WORK INSTRUCTIONS: For each line of the data below that contains "button", return that line.

SUPPLIED DATA:
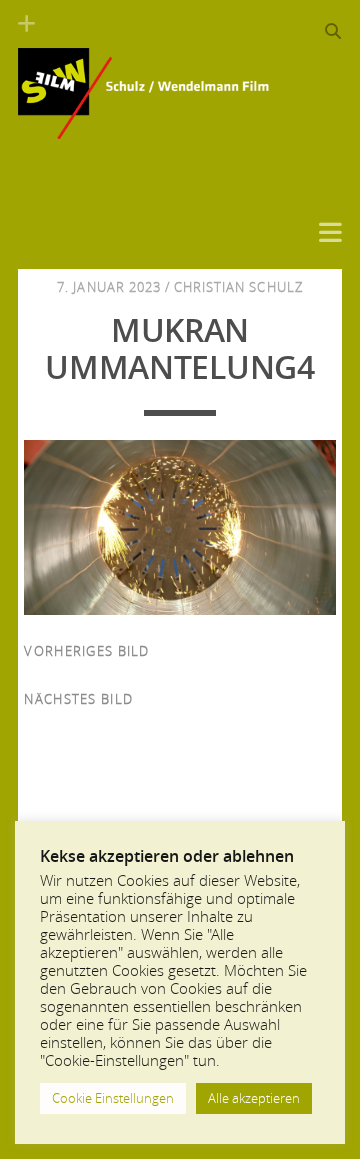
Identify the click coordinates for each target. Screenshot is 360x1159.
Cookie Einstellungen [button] (113, 1098)
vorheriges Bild (86, 651)
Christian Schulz (238, 287)
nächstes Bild (78, 699)
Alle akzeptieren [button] (254, 1098)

YOUR SOLUTION:
Cookie Einstellungen [button] (113, 1098)
Alle akzeptieren [button] (254, 1098)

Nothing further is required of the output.